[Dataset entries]
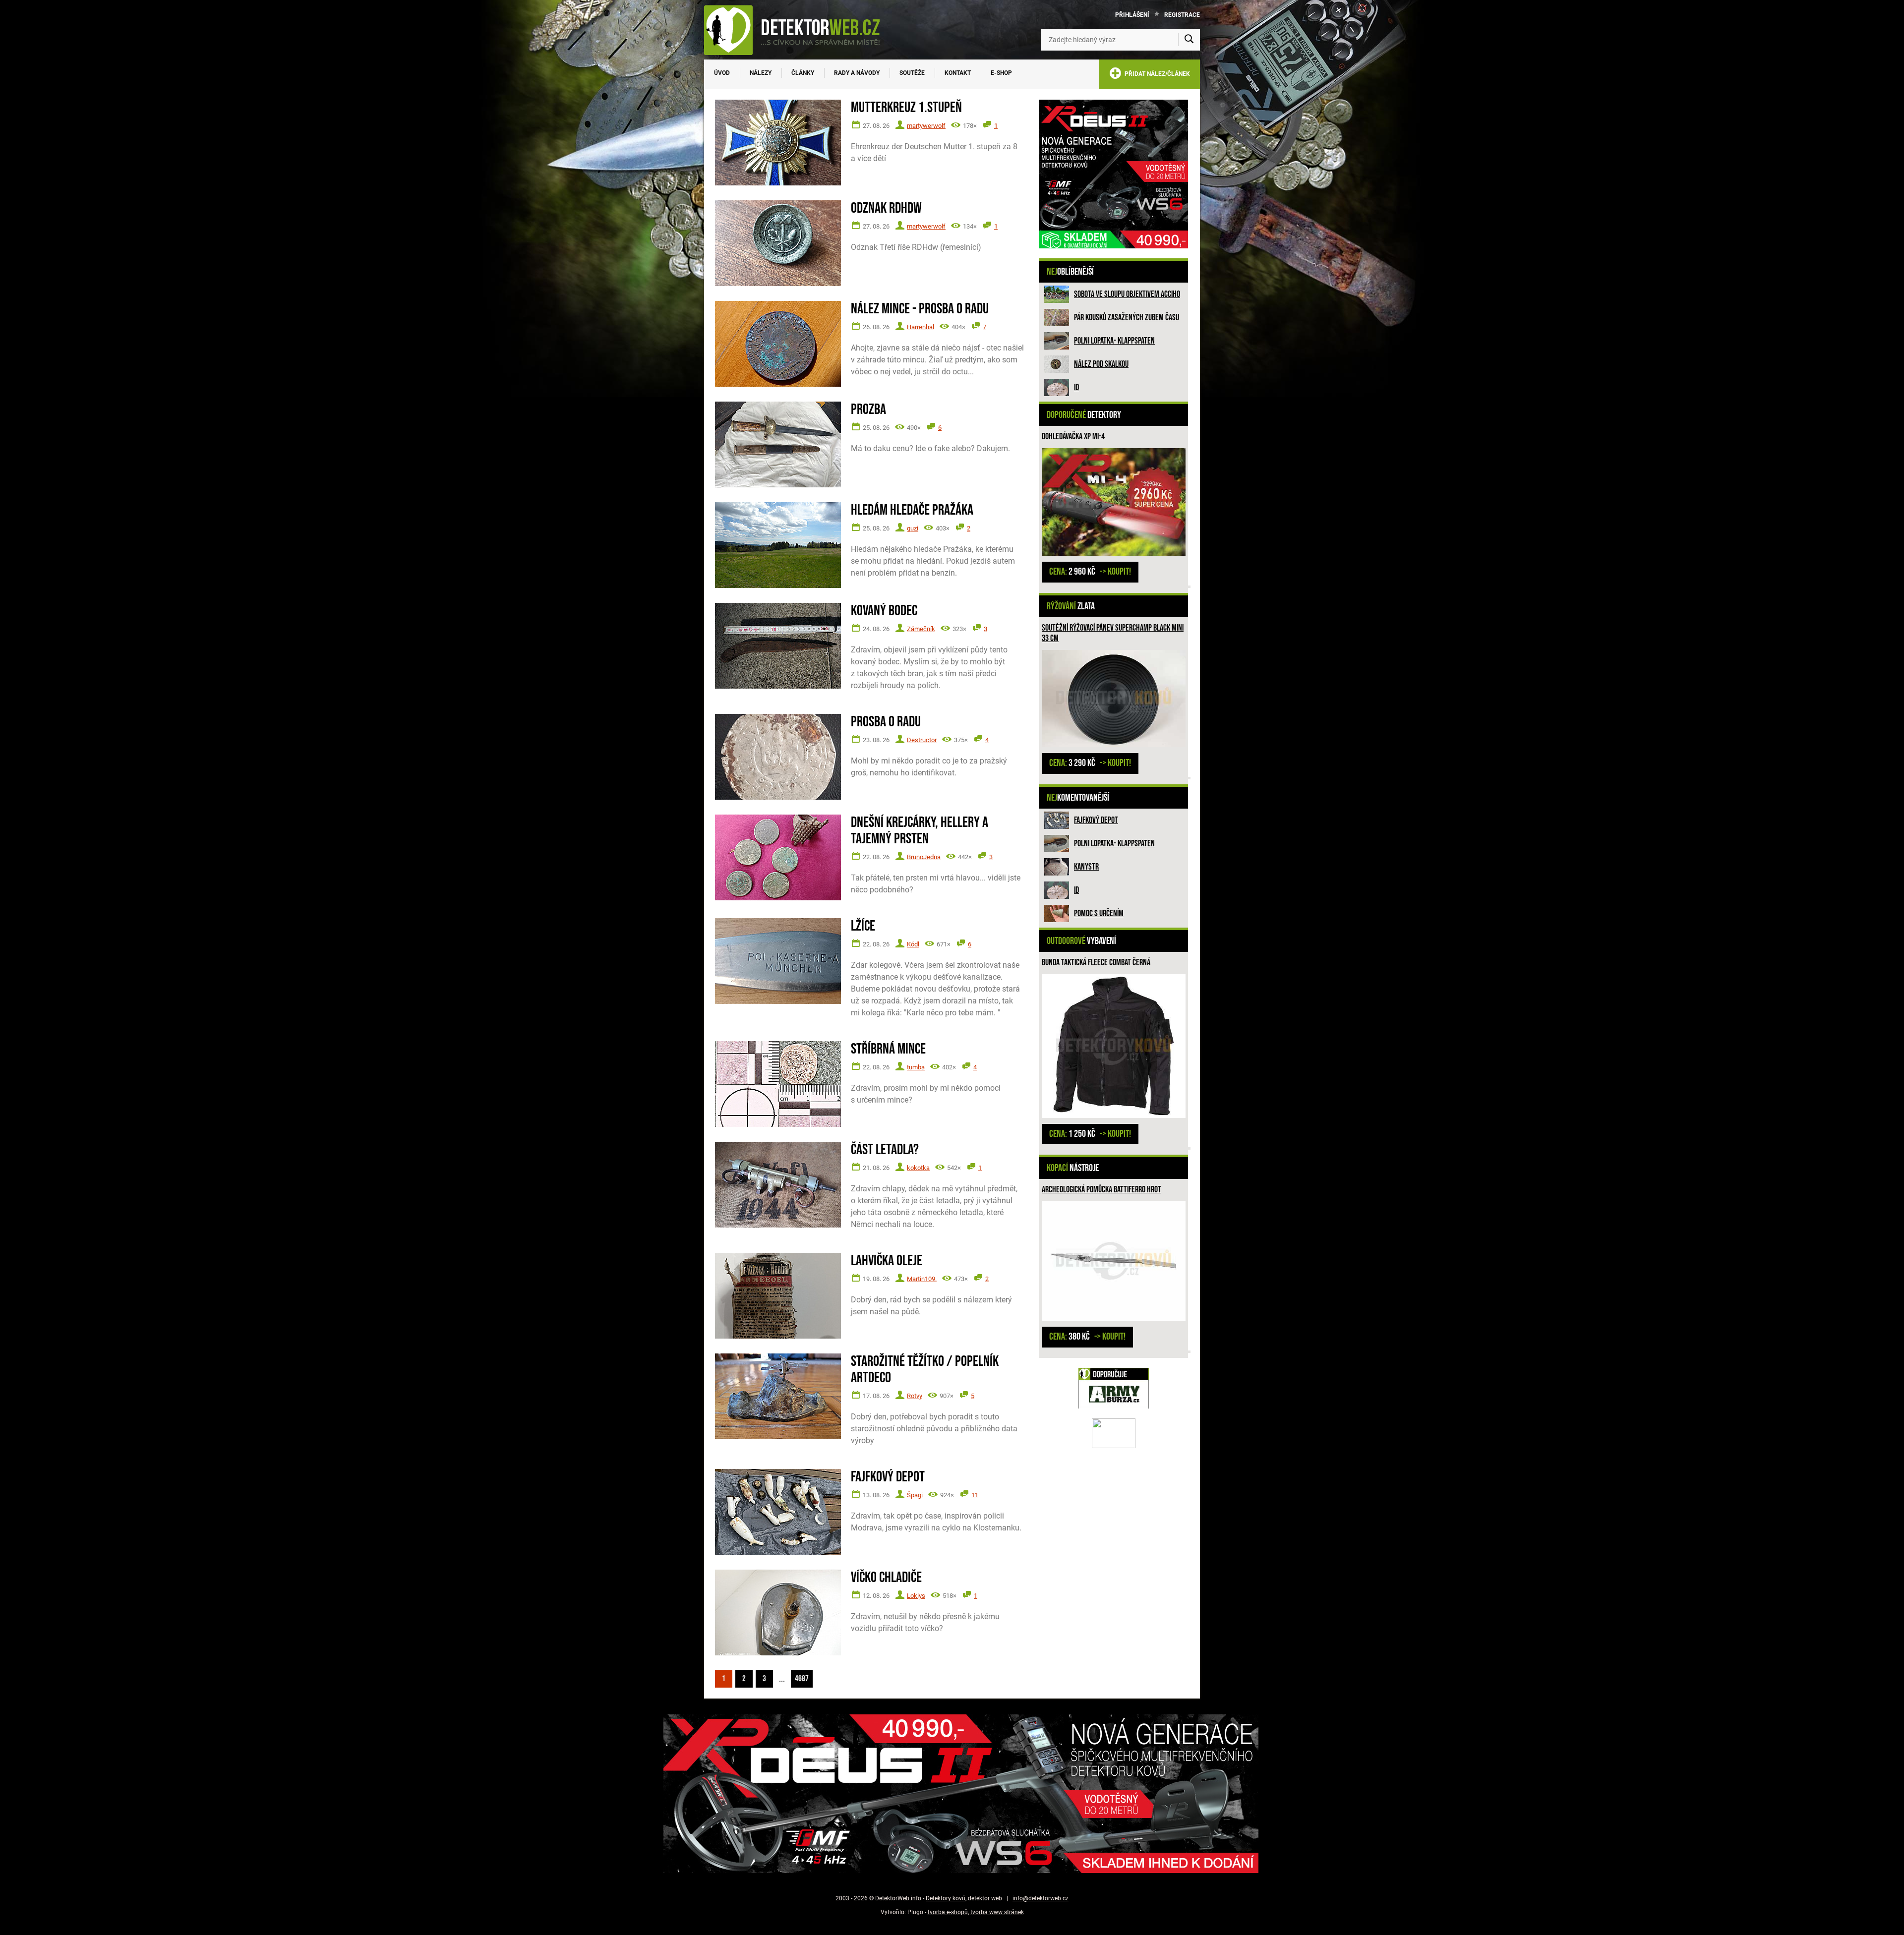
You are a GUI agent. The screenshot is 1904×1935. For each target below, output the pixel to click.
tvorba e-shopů (948, 1912)
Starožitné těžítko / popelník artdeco (925, 1369)
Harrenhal (920, 327)
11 (974, 1495)
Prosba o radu (886, 722)
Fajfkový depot (1096, 820)
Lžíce (863, 926)
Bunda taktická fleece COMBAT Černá (1096, 962)
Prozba (868, 410)
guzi (912, 528)
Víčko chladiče (886, 1578)
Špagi (915, 1495)
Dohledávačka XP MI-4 (1073, 436)
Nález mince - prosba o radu (920, 309)
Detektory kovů (945, 1898)
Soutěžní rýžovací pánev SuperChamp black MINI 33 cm (1113, 633)
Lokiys (916, 1595)
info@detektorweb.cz (1040, 1898)
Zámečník (921, 629)
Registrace (1182, 14)
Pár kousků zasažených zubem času (1126, 317)
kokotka (918, 1168)
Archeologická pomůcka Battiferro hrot (1101, 1189)
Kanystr (1086, 867)
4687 (802, 1679)
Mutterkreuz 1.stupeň (906, 108)
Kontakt (958, 72)
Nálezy (761, 72)
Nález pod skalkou (1101, 364)
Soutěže (912, 72)
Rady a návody (857, 72)
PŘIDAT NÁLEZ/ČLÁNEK (1156, 73)
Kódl (913, 944)
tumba (916, 1067)
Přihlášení (1132, 14)
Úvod (722, 72)
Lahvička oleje (886, 1261)
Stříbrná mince (888, 1049)
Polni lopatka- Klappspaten (1114, 341)
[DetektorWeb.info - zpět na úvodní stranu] (798, 29)
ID (1076, 387)
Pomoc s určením (1099, 913)
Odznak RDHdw (886, 208)
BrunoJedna (924, 857)
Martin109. (922, 1279)
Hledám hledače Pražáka (912, 510)
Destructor (922, 740)
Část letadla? (885, 1150)
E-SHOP (1001, 72)
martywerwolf (926, 125)
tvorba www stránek (997, 1912)
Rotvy (914, 1396)
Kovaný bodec (884, 611)
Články (802, 72)
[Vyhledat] (1189, 40)
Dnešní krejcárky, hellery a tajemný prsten (919, 831)
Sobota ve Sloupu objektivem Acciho (1127, 294)
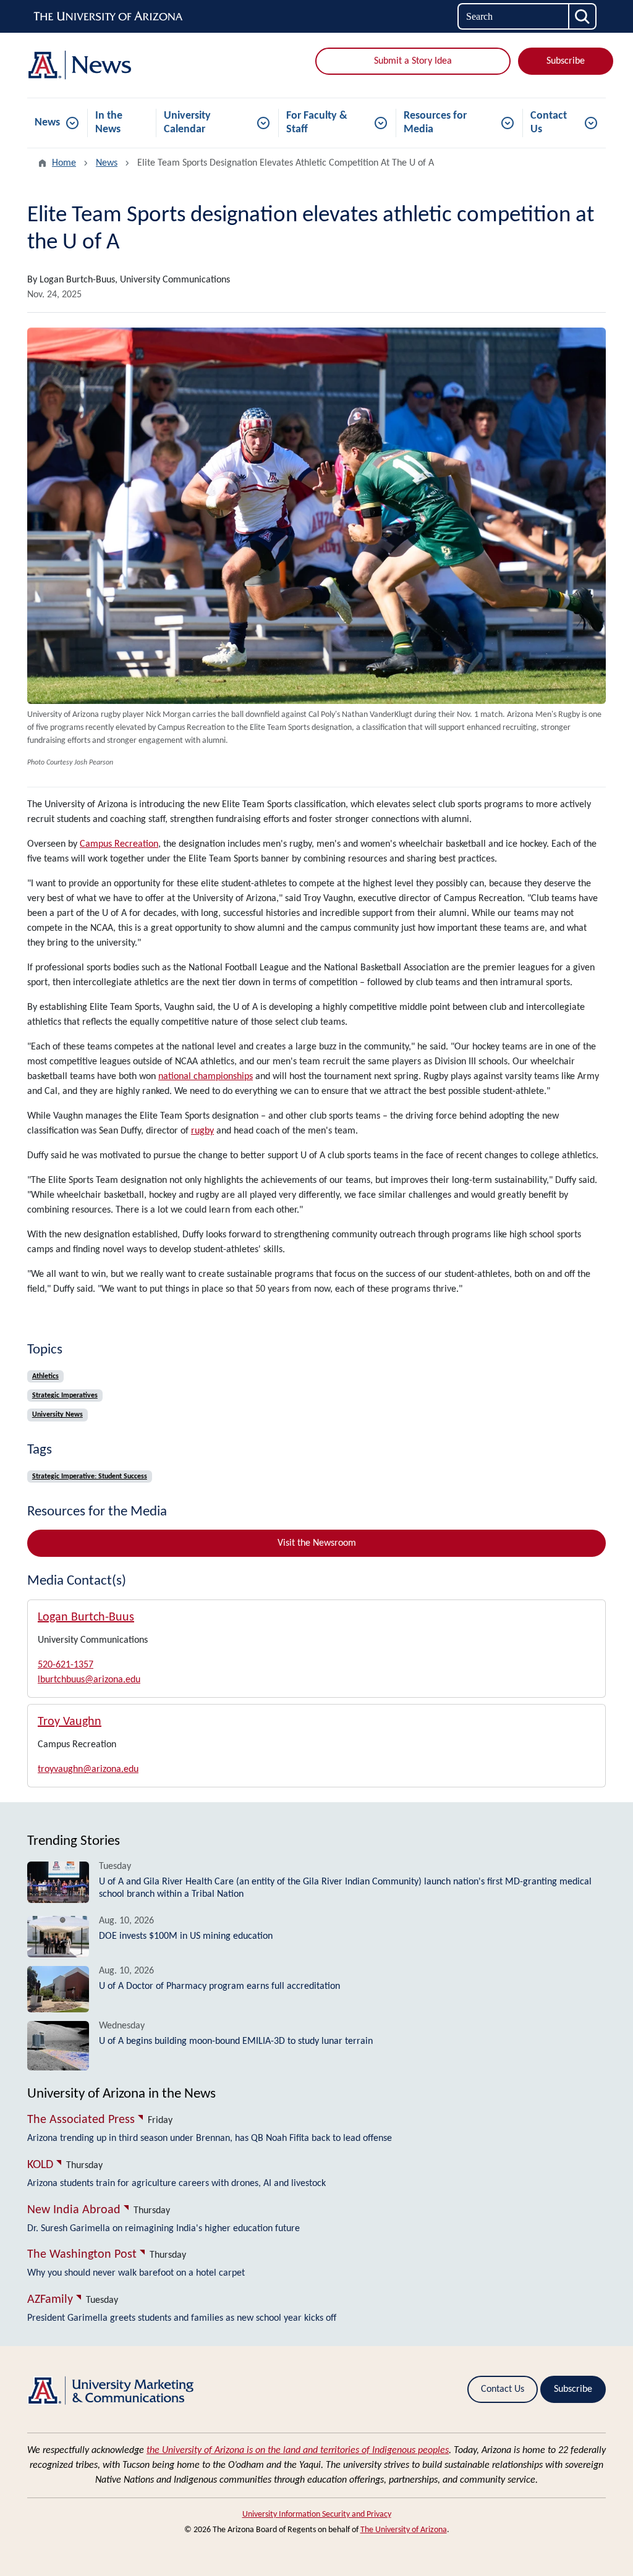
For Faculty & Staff (316, 122)
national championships (205, 1077)
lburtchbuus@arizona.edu (89, 1680)
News (47, 123)
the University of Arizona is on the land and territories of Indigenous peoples (298, 2450)
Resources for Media (435, 122)
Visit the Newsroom (317, 1543)
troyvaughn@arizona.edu (88, 1769)
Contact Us (548, 122)
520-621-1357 (65, 1665)
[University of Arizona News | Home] (118, 65)
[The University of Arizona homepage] (109, 16)
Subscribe (565, 61)
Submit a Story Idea (413, 61)
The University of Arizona (403, 2530)
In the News (108, 122)
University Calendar (187, 122)
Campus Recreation (119, 844)
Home (64, 163)
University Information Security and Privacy (316, 2514)
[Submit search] (583, 16)
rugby (202, 1131)
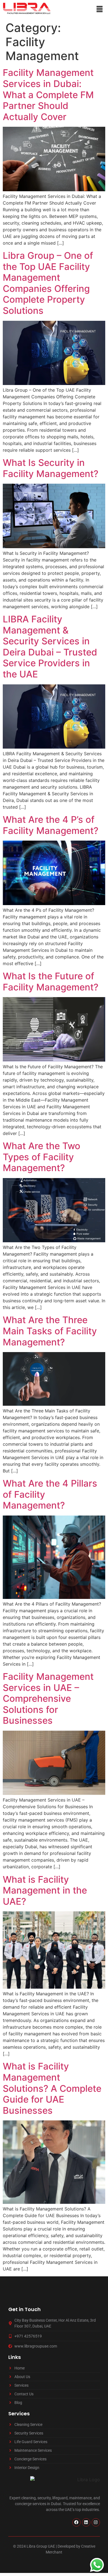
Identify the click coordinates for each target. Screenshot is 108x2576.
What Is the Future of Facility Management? (50, 981)
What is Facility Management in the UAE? (45, 1890)
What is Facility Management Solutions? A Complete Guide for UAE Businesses (52, 2088)
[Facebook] (76, 2522)
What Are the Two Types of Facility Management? (41, 1156)
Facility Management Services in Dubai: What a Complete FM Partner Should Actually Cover (48, 94)
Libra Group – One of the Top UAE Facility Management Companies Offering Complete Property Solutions (48, 283)
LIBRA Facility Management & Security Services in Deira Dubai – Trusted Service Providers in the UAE (50, 646)
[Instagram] (96, 2522)
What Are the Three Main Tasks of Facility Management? (50, 1330)
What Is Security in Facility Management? (50, 468)
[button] (99, 9)
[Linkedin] (86, 2522)
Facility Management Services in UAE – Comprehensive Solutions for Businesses (48, 1698)
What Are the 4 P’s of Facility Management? (50, 825)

Work task: Transcribe exactly the lines above, beginning at the one with "BrunoJedna (924, 857)" and going up to and including the one with "Subscribe (565, 61)". Pictures do not belong in the copy.

Exercise solution:
BrunoJedna (924, 857)
Martin109. (922, 1279)
Hledám hledače Pražáka (912, 510)
Destructor (922, 740)
Část letadla? (885, 1150)
E-SHOP (1001, 72)
martywerwolf (926, 125)
tvorba www stránek (997, 1912)
Rotvy (914, 1396)
Kovaný bodec (884, 611)
Články (802, 72)
[Vyhledat] (1189, 40)
Dnešní krejcárky, hellery a tajemný prsten (919, 831)
Sobota ve Sloupu objektivem Acciho (1127, 294)
For Faculty & Staff (316, 122)
national championships (205, 1077)
lburtchbuus@arizona.edu (89, 1680)
News (47, 123)
the University of Arizona is on the land and territories of Indigenous peoples (298, 2450)
Resources for Media (435, 122)
Visit the Newsroom (317, 1543)
troyvaughn@arizona.edu (88, 1769)
Contact Us (548, 122)
520-621-1357 (65, 1665)
[University of Arizona News | Home] (118, 65)
[The University of Arizona homepage] (109, 16)
Subscribe (565, 61)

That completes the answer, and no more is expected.